Mobilizing Pyrolysis

Adding mobility to pyrolysis systems could improve project economics.
By Kolby Hoagland | June 28, 2014

The biomass industry produces a highly diverse range of energy products and chemicals from an array of biogenic feedstocks. Despite the diversity across feedstocks and products, bioenergy producers share the inherent challenges of aggregating and storing biomass. Regardless of type or origin––whether a chemical is being produced from switchgrass, or heat or electricity is being coaxed from forest residue––biomass  feedstocks have less density and a shorter shelf life than their fossil fuel counterparts. Throughout the  aggregation and storage phases, biomass projects are burdened with the necessity of keeping biomass dry and efficiently stored more so than projects that utilize fossil fuels. Biomass must be harvested, often from across a landscape, transported to an energy installation, and stored where it is susceptible to spoilage. Acknowledging these difficulties and seeking solutions are what brought numerous industry stakeholders together at an event sponsored by the Washington Department of Natural Resources, at the SDS Lumber Company campus in Bingen, Wash., in early May.

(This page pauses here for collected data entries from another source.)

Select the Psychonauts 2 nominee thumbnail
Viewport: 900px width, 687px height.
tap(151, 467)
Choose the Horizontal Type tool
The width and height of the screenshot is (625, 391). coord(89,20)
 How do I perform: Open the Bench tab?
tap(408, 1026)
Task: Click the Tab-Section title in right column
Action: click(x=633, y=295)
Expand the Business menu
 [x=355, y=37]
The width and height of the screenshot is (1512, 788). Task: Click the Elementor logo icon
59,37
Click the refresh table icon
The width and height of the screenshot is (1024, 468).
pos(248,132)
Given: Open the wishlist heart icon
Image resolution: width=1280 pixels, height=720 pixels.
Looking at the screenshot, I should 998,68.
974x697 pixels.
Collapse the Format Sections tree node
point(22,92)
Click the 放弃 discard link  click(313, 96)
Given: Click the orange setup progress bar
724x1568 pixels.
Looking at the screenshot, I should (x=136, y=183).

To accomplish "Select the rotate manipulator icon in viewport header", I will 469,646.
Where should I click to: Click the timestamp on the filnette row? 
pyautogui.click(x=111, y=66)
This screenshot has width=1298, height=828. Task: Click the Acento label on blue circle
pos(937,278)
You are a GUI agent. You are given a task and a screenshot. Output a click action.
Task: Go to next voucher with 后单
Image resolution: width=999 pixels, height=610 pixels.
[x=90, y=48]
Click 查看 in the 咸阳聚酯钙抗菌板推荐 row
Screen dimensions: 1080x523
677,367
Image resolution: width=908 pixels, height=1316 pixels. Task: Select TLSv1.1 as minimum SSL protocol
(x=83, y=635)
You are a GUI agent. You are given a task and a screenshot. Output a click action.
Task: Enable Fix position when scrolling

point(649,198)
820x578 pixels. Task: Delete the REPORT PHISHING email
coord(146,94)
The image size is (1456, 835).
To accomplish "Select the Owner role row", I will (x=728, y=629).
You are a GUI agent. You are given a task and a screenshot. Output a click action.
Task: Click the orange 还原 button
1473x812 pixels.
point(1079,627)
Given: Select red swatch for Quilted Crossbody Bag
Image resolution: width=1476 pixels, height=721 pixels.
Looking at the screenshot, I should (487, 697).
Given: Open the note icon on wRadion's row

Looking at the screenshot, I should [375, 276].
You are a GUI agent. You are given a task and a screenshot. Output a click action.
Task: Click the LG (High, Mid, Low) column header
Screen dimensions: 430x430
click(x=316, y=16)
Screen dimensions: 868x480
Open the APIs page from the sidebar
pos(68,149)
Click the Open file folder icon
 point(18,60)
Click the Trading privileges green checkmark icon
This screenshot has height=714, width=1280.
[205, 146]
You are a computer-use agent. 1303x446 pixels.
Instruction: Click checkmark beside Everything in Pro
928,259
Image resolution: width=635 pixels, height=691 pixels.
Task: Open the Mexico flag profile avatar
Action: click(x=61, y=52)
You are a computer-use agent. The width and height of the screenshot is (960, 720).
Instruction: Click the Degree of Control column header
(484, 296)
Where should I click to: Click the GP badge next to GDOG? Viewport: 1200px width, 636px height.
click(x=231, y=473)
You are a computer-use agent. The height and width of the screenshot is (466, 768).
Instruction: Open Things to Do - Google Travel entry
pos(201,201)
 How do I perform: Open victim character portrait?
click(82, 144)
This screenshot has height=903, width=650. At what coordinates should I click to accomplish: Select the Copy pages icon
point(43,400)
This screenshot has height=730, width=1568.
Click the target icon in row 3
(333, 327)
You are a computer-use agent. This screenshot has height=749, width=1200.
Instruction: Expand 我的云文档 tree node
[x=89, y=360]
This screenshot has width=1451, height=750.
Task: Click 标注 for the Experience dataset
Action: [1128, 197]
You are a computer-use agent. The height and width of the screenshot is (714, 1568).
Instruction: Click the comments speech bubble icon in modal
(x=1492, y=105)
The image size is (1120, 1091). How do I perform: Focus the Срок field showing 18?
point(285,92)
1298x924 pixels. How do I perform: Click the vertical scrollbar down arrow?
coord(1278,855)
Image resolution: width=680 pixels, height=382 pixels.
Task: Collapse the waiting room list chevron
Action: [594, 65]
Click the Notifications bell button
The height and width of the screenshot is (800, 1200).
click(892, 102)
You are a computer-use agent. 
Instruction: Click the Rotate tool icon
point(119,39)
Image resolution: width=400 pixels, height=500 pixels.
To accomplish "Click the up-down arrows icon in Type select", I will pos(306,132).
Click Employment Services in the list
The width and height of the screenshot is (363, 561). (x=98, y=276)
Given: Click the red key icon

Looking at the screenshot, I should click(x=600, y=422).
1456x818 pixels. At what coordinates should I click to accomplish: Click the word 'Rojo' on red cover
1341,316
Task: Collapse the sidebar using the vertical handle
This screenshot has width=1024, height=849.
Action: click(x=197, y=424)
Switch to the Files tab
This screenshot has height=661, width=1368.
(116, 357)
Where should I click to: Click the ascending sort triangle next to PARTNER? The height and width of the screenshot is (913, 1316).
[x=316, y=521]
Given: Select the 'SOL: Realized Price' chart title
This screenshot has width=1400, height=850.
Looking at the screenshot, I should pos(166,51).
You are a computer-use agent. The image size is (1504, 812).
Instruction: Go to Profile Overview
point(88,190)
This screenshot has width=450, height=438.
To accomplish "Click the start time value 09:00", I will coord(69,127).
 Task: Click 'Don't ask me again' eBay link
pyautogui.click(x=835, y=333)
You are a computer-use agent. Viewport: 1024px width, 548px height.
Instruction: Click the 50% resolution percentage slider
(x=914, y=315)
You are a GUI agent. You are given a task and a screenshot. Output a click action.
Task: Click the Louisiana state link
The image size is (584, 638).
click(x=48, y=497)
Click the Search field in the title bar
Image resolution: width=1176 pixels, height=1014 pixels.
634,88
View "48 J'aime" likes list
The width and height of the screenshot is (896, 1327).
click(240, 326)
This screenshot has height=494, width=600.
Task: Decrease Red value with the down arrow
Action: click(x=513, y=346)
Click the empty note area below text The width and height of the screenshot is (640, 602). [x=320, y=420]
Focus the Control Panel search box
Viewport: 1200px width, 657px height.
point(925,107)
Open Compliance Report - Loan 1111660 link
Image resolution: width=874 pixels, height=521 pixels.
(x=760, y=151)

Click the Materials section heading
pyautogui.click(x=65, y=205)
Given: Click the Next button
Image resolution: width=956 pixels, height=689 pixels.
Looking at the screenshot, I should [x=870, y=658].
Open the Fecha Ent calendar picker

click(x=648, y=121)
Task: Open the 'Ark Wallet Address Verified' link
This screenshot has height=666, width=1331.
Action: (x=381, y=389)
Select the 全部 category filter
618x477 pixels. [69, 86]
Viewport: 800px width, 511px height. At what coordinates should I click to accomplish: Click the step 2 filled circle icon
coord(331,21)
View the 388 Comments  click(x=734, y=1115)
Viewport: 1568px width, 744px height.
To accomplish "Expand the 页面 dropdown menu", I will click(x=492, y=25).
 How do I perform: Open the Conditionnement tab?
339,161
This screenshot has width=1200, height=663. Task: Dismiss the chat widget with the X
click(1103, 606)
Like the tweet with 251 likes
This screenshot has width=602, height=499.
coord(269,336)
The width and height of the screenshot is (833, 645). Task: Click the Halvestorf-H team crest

At the event, demonstrations were run of two commercially available mobile pyrolysis units, provided by Western Renewable Technologies and Amaron Energy. Attendees could view the units in full operation and speak with company representatives about the possibilities of overcoming district barriers that hinder the advancement of biomass projects. Given the regional setting, most of the attendees were interested in greater utilization of forest residue, but the demonstration of mobile pyrolysis technology has implications across the broader biomass industry.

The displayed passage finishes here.